Before the arbitrator can make his determination, however, President Keen must deliver the system of governance the Board charged him with producing. We could not have known he was going to do this when we entered into the arbitration MOA, but President Keen decided to fulfill the Board’s charge by working once more with the Governance Review Task Force (GRTF), which we, along with the rest of the elected faculty leadership, were again invited to sit on. Our differences with the Board and the upcoming arbitration notwithstanding, we agreed to be part of the GRTF to gain as clear an understanding as possible of the changes in the Senate bylaws that President Keen is proposing. The GRTF met throughout the summer and completed its work last week. Our discussions were honest and collegial, even when we most strongly disagreed. Those differences are substantial, and will be decided by the arbitrator, but we believe nonetheless that everyone who sat at that table had the best interests of the college and our students at heart. We also believe that what he have learned through this participation will help us present our case to the arbitrator more effectively than if we had not participated at all.
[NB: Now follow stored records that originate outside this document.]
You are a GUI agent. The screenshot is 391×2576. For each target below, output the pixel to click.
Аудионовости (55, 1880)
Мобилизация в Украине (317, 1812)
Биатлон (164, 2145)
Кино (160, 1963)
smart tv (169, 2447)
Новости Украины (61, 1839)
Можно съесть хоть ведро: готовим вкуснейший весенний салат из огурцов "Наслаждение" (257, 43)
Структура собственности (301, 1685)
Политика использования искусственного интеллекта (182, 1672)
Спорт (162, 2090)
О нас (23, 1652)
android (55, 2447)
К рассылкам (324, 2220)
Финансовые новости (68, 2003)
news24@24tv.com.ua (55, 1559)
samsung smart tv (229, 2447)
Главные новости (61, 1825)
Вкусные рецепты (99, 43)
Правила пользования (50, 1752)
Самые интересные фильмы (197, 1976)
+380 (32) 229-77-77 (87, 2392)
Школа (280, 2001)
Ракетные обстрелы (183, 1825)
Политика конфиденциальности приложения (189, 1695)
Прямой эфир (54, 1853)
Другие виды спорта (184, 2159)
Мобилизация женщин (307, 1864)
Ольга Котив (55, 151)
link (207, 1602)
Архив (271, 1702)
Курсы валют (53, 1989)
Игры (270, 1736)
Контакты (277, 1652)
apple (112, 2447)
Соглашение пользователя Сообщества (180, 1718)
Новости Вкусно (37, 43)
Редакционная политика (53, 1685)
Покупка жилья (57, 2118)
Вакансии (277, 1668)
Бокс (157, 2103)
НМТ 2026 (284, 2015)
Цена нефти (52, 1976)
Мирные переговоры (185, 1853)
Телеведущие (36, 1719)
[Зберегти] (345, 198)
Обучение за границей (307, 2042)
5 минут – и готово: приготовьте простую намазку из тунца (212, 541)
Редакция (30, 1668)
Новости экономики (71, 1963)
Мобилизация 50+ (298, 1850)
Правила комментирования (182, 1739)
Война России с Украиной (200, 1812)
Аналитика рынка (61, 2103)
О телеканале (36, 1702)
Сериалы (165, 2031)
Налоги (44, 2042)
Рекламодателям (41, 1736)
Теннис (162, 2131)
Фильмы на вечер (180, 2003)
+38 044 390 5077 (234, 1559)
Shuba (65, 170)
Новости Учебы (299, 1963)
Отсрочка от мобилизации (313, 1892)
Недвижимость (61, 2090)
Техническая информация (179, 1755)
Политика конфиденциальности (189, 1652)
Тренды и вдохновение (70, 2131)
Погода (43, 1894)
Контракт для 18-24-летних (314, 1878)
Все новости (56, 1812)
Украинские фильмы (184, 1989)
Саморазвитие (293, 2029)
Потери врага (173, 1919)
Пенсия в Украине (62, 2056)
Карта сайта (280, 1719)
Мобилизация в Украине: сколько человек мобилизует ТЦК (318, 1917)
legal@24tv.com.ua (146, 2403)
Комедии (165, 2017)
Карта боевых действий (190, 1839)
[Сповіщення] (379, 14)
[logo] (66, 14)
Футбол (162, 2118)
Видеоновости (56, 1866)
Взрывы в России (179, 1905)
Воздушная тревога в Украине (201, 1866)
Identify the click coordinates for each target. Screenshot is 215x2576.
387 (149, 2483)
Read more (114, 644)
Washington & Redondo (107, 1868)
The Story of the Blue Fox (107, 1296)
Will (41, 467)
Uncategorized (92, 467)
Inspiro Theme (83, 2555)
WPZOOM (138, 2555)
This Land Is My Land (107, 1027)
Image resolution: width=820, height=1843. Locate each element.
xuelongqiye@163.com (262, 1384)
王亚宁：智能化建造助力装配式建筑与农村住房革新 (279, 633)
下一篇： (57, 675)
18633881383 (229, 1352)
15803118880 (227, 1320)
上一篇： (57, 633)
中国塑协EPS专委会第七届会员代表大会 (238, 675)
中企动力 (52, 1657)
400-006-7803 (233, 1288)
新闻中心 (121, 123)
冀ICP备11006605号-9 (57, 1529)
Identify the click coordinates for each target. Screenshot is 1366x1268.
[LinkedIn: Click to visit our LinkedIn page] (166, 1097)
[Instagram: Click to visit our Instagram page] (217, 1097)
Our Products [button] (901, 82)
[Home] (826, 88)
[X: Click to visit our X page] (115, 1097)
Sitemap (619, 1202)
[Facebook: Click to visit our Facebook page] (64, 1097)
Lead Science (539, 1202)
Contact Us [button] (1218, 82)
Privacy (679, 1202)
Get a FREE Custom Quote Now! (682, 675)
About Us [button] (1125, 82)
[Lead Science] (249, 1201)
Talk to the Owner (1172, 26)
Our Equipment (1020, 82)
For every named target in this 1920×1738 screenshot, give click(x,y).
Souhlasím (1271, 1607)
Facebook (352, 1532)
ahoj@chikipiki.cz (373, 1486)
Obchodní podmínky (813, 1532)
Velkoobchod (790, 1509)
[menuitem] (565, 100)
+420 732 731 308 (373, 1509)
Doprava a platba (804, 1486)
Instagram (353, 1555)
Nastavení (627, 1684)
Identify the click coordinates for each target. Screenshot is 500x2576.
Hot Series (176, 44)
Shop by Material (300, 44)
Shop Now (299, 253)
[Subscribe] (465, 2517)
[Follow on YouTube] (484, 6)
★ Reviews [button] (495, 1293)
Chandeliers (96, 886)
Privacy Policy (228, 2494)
The revised bylaws themselves are in draft form and must be considered a draft until the arbitrator renders his decision. Therefore, we will not discuss anything specific about that document. We can tell you, however, that our decision to enter into arbitration and to participate on the GRTF enabled us to move forward in our contract negotiations with the administration. We will update you about that in the near future.

We recognize that you may have questions about what we’ve told you in this post. We will not discuss in public forums like this one, however, or the college email system, situations that are fluid in nature—such as the one in which we now find ourselves—and that can be, however inadvertently, derailed or undermined by external-to-the-process conversations which simply cannot take that fluidity into account. Therefore, please direct any questions you have to the NCCFT Office. One of us will get back to you and answer your questions to the best of his or her ability. (Once the semester starts, you can also contact your department representative.) We are fully committed to our role as your elected union officers, and we want to be as responsive to your questions as possible. To put it simply, we want to hear from you. More than that, we look forward to doing so.

2 thoughts on “Some of What We’ve Been Working on This Summer: Binding Arbitration, the Senate Bylaws, and Contract Negotiations”

  1. Much has been said about the position of the Middle States Association vis a vis our shared governance system and compliance with their standards. I believe that an analogous situation presented itself in the show cause action taken by the Accrediting Commission for Community and Junior Colleges (ACCJC) and the City College of San Francisco CCSF). While the ACCJC found problems with CCSF, mainly due to administrative failures (and a succession of top administrators), it NEVER found a problem with the instructional program at CCSF. It should be noted that ACCJC was called to task for its poor work and CCSF regained full accreditation. The details of that case make interesting reading.

    The July 2017 issue of Community College Review contains 2 excellent articles which might prove useful to us at NCC. The first, “Who Guards the Guardians? National Implications of Accreditation at City College of San Francisco” by Barber and McNair raises serious concerns about the focus of accreditation and the instructional components of our institutions. The second article, “Community College Faculty Conceptualizations of Shared Governance: Shared Understandings of a Sociopolitical Reality” by Kater highlights the development of neoliberalism and corporatization on the structures and work of community colleges.

    I will try to share these resources as soon as I can upon return to the campus.